A carta enviada pelo senador Flávio Bolsonaro (PL-RJ) ao governo dos Estados Unidos sobre a ameaça de novas tarifas contra produtos brasileiros abriu uma crise política para a oposição ao colocar o interesse eleitoral no centro da negociação. Em vez de contestar de forma frontal a pressão americana sobre o Brasil, o parlamentar pediu que a decisão fosse adiada para depois das eleições de 2026, argumento que transformou a própria carta em munição para o presidente Luiz Inácio Lula da Silva (PT).
O ponto mais sensível do texto é a admissão de que a sobretaxa poderia favorecer Lula politicamente. Ao levar esse argumento a autoridades americanas, Flávio deslocou o debate do impacto econômico sobre empresas, trabalhadores e exportadores para o efeito da medida sobre sua campanha presidencial. A iniciativa passou a ser lida no meio político como uma tentativa de calibrar o tempo da pressão externa para reduzir danos eleitorais à oposição.
A carta também enfraqueceu o discurso bolsonarista de defesa do Brasil.
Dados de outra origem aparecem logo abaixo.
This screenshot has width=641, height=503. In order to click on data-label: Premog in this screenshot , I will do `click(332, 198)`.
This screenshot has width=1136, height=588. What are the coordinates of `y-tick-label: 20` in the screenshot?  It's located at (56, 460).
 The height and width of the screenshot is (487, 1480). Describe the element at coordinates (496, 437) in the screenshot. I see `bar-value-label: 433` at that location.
O pedido não se concentra em barrar definitivamente a tarifa, mas em suspender sua aplicação até depois da eleição. Na prática, a mensagem enviada a Washington sugere que o problema principal não seria a agressão comercial em si, mas o momento em que ela poderia ocorrer. Essa diferença deu ao Planalto espaço para enquadrar a oposição como dependente de uma decisão estrangeira em plena disputa nacional.
O erro político foi agravado pela exposição da estratégia. Ao avisar que o tarifaço ajudaria Lula, Flávio entregou ao adversário a narrativa de que a crise fortalece o discurso de soberania do governo. A carta, que buscava reduzir o custo da medida para a campanha bolsonarista, acabou produzindo o efeito contrário: associou a oposição a uma articulação externa e permitiu ao PT apresentar o episódio como prova de interferência sobre o processo eleitoral brasileiro.
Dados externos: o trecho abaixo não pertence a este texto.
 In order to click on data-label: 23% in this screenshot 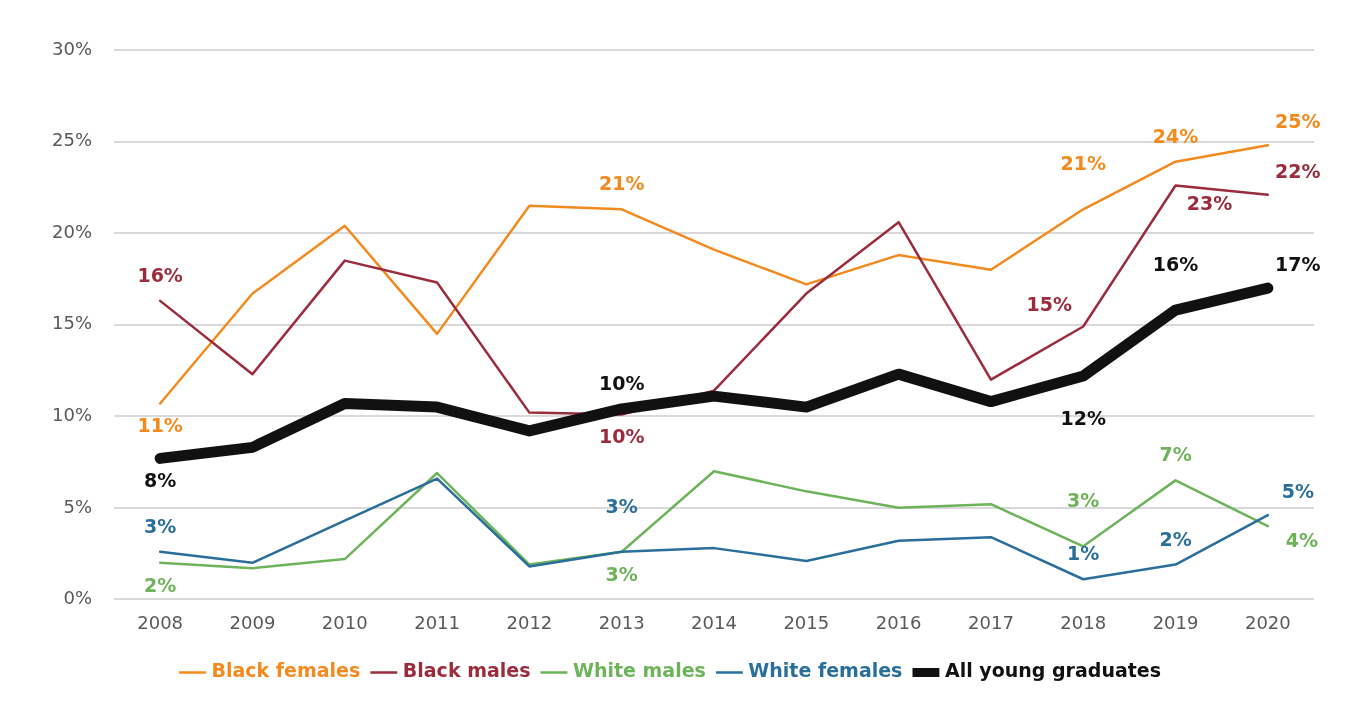, I will do `click(1210, 204)`.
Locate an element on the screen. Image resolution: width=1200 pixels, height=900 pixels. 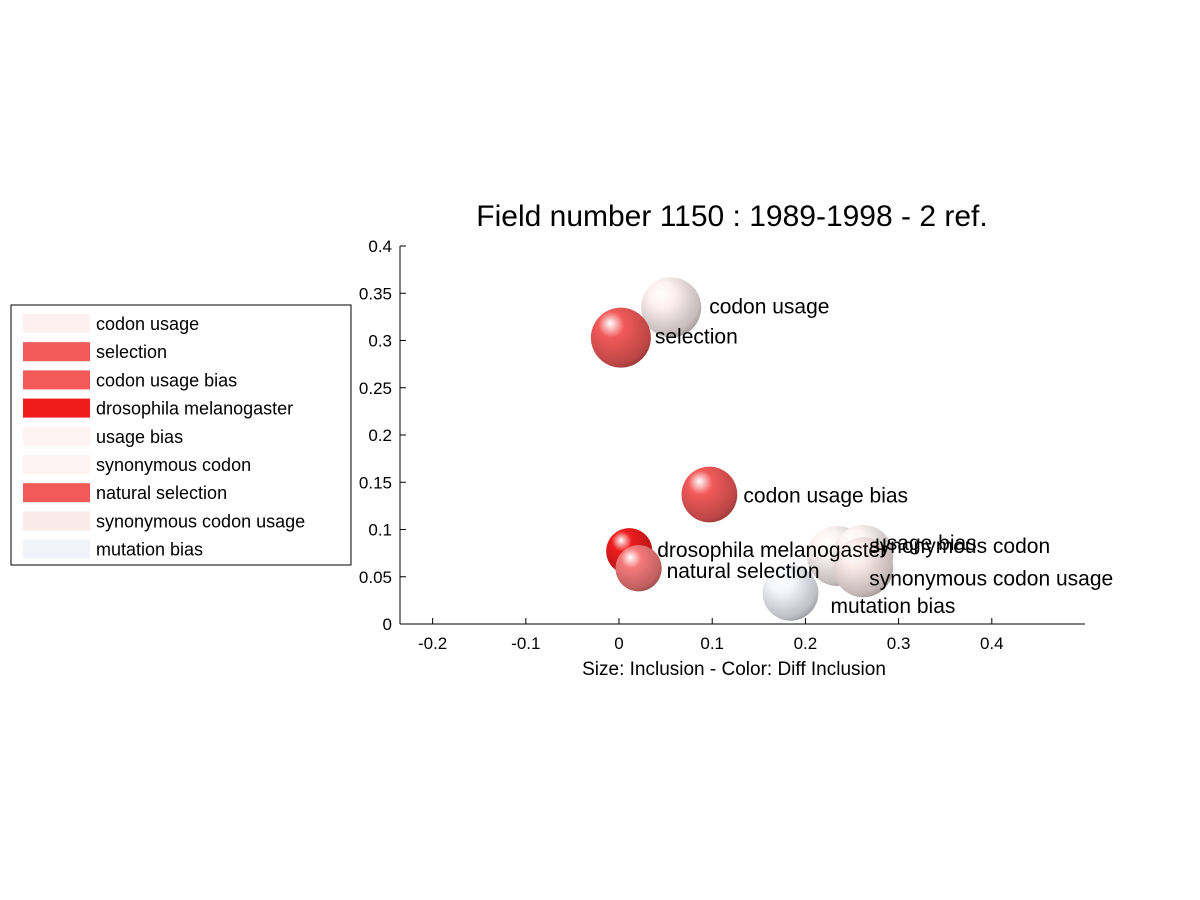
bubbles is located at coordinates (742, 449).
O caso também reacende o histórico de pressão internacional envolvendo integrantes da família Bolsonaro. A atuação de Eduardo Bolsonaro nos Estados Unidos, em defesa de sanções contra autoridades brasileiras e medidas de pressão relacionadas ao processo judicial do ex-presidente Jair Bolsonaro, dificulta a tentativa de separar a discussão comercial da agenda política do bolsonarismo. A nova carta recoloca esse vínculo no centro do debate.
Para Lula, o episódio funciona como ativo de campanha. O presidente passou a tratar o tarifaço como ataque à economia nacional e à soberania do país, enquanto tenta colar em Flávio a imagem de candidato disposto a negociar com uma potência estrangeira a partir de conveniências eleitorais. Para Flávio, o desafio agora é explicar por que um presidenciável recorreu ao governo americano para pedir não a rejeição plena da tarifa, mas o adiamento de uma decisão que poderia prejudicá-lo nas urnas.
A disputa deixou de ser apenas comercial. A carta transformou a ameaça de tarifa em tema central da eleição e deu ao governo uma linha de ataque direta contra o bolsonarismo. O cálculo de Flávio era evitar que a pressão dos Estados Unidos fortalecesse Lula. O resultado imediato foi justamente ampliar esse risco.